GIVEN TASK
Report, line for line, every line among the entries below that contains the word "green".

THE RECORDS
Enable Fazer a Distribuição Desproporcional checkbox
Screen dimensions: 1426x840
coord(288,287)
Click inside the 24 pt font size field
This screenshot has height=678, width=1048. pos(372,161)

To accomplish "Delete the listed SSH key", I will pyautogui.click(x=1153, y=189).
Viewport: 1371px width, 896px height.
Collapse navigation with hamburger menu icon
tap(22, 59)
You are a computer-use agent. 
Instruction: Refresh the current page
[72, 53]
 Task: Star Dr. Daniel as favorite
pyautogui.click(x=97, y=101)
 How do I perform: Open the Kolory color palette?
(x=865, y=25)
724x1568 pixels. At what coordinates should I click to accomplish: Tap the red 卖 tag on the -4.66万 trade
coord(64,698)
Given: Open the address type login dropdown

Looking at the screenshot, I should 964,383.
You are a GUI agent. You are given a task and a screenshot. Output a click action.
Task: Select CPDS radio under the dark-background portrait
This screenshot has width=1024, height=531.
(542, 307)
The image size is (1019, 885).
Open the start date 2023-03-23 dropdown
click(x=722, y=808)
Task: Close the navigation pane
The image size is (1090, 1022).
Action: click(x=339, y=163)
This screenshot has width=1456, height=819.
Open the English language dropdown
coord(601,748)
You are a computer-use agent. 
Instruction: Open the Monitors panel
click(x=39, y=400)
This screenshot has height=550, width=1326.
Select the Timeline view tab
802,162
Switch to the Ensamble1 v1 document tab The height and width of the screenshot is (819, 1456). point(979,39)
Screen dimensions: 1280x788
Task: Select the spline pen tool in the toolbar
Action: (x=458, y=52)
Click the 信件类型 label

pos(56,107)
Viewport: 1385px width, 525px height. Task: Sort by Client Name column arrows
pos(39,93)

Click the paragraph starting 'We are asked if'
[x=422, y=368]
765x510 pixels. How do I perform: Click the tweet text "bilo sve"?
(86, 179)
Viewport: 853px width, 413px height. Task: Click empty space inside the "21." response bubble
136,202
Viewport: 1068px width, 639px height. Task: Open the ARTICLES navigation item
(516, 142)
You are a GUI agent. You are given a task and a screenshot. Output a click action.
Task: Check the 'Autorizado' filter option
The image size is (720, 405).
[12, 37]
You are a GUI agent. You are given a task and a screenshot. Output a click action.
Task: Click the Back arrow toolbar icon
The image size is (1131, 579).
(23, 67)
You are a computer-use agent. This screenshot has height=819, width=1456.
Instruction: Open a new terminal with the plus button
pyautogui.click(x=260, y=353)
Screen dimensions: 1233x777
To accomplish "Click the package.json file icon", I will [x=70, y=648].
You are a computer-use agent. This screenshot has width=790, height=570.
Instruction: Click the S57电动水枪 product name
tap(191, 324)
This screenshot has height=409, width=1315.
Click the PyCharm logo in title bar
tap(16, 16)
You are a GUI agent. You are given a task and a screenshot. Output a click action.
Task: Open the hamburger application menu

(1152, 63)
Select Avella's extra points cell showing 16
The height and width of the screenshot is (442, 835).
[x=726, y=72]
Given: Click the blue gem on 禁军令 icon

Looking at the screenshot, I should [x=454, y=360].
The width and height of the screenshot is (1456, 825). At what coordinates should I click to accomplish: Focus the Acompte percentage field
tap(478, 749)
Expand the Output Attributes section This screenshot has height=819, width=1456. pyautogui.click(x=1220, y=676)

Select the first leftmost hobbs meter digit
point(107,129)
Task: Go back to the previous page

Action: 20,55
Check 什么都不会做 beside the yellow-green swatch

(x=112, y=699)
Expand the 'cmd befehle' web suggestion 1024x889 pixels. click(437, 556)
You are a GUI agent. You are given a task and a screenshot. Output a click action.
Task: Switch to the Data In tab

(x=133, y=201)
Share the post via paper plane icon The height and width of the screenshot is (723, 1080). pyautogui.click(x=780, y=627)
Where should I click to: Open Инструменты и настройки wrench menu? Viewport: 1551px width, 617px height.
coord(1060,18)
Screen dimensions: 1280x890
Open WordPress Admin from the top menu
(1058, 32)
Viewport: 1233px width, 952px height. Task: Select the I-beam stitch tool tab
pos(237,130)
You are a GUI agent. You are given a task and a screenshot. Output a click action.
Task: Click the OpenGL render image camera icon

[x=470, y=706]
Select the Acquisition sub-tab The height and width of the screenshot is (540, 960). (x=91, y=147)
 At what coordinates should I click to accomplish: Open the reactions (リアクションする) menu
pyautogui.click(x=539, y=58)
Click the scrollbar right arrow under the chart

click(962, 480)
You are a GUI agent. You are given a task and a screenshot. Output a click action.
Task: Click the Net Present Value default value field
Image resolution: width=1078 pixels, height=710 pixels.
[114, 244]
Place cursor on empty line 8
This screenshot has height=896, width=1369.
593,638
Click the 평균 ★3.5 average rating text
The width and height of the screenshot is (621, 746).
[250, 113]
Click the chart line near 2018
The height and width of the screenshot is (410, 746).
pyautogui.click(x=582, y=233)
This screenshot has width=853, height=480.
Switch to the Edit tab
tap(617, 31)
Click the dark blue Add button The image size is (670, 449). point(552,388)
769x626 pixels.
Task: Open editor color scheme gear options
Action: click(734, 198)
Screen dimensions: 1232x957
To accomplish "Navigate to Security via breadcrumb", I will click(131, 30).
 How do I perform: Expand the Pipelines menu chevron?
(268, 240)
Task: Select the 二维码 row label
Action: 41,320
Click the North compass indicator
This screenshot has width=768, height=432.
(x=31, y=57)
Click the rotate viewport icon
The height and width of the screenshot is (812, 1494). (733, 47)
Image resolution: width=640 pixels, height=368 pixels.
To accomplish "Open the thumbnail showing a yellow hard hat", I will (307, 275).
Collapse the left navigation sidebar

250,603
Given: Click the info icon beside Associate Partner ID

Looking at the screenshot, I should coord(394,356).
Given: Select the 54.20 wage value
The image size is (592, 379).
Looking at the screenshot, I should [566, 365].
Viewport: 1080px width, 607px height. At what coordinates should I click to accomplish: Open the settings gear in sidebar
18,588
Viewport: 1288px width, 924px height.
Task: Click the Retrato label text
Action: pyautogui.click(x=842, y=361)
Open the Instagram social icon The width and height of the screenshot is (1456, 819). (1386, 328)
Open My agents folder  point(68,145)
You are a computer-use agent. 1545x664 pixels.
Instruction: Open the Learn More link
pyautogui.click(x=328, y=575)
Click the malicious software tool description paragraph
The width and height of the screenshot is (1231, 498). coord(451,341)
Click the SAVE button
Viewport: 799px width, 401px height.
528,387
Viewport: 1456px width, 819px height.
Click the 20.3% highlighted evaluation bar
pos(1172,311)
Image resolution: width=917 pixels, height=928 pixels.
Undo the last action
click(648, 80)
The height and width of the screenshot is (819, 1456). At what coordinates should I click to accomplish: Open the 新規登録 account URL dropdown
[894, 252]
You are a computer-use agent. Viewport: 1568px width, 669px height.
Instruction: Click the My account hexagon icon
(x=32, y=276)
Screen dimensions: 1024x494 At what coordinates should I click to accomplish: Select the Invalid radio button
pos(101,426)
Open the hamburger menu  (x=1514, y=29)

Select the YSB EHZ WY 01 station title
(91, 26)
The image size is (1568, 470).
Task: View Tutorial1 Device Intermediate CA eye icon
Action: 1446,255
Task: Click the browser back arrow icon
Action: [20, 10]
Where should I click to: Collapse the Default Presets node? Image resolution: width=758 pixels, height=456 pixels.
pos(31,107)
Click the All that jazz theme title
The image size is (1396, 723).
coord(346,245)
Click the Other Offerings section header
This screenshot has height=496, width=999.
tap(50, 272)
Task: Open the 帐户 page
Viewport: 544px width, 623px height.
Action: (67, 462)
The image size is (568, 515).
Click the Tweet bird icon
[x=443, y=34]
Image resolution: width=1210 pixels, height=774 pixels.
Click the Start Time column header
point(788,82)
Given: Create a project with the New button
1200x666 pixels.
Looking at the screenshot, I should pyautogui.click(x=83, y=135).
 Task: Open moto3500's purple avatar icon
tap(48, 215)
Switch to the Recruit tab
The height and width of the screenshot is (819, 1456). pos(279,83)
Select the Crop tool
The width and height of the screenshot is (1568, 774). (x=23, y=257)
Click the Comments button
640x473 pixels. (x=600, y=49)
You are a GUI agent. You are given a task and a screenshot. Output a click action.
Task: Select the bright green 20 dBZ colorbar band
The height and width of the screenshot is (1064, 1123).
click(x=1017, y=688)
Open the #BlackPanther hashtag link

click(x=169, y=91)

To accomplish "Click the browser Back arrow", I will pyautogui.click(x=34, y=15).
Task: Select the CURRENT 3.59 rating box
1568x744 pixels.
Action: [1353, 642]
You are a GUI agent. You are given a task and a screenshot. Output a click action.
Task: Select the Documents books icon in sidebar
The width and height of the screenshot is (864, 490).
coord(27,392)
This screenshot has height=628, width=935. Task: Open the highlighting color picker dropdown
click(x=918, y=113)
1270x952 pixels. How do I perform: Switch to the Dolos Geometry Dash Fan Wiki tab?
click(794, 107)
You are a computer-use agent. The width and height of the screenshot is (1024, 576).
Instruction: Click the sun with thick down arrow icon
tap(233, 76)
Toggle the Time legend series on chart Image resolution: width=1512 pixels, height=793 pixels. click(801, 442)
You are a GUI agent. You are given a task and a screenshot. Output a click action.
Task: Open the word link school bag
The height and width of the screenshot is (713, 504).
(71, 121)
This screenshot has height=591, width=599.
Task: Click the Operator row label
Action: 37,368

TASK SOLUTION
Check 什么都不会做 beside the yellow-green swatch
Task: Select the bright green 20 dBZ colorbar band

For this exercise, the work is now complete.